Video game division of Mattel

M Network was the brand name used by Mattel Electronics in 1982 and 1983, to publish video games for the Atari 2600, IBM PC, and Apple II.

== History ==
In the early 1980s, Mattel's Intellivision video game console was a direct competitor to Atari's Video Computer System (VCS), better known as the Atari 2600. Although Mattel designed and produced video game cartridges for their own system, the company surprised the industry by also releasing simplified versions of its games for the 2600 under the M Network label. "There will be between 8 and 11 million Atari units in the marketplace by Christmas", a Mattel executive said in 1982. "Why shouldn't we make software for a hardware base like that?"

M Network produced home ports of popular arcade games, including BurgerTime, Bump 'n' Jump and Lock 'n' Chase (all 1982), as well as original titles such as Tron: Deadly Discs (1982 – based on the Disney movie) and Kool-Aid Man (1983), one of the earliest "promogames", originally available only via mail order by sending in UPC symbols from Kool-Aid containers.

Mattel programmers (named by TV Guide as the "Blue Sky Rangers") were also encouraged to develop video game tie-ins with other Mattel properties; games such as Masters of the Universe: The Power of He-Man (1983), leveraging Mattel's Masters of the Universe media franchise, were released.

M Network released 2600 software four to six months after the Intellivision original.

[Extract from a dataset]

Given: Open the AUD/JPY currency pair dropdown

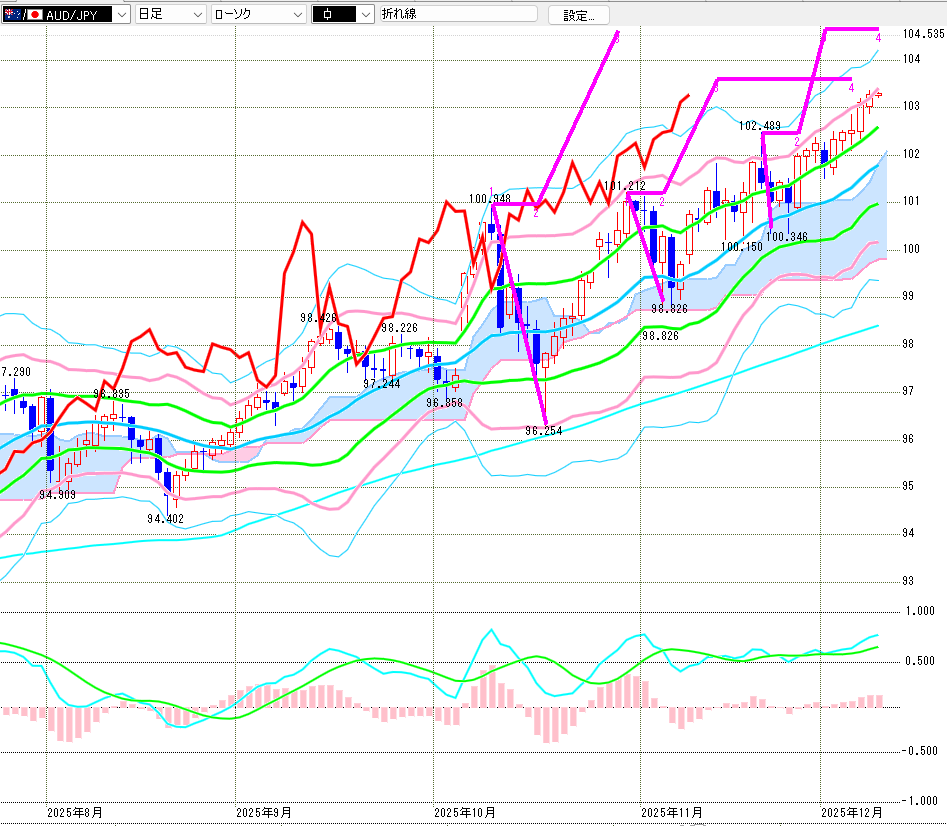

Its 2600 cartridges were physically similar to Intellivision cartridges, but with a base designed to fit the 2600's larger cartridge slot. Most of the names were changed for the 2600 version; Astrosmash was, for example, renamed Astroblast.

Although Mattel, through M Network, released cartridges for Atari consoles, they balked at allowing Atari to release cartridges for the Intellivision: in the early 1980s, the company filed a lawsuit against Atari, alleging that Atari had stolen Mattel's trade secrets when it hired former Mattel employees to develop a line of Intellivision-compatible cartridges. Atari published software for non-Atari hardware with the Atarisoft label.

In May 2023, Atari SA obtained rights for over a dozen M Network games, including Armor Ambush, Astroblast, and Star Strike. A selection of M Network games were announced for release in October 2024 as downloadable content for the Atari 50 (2022) video game compilation.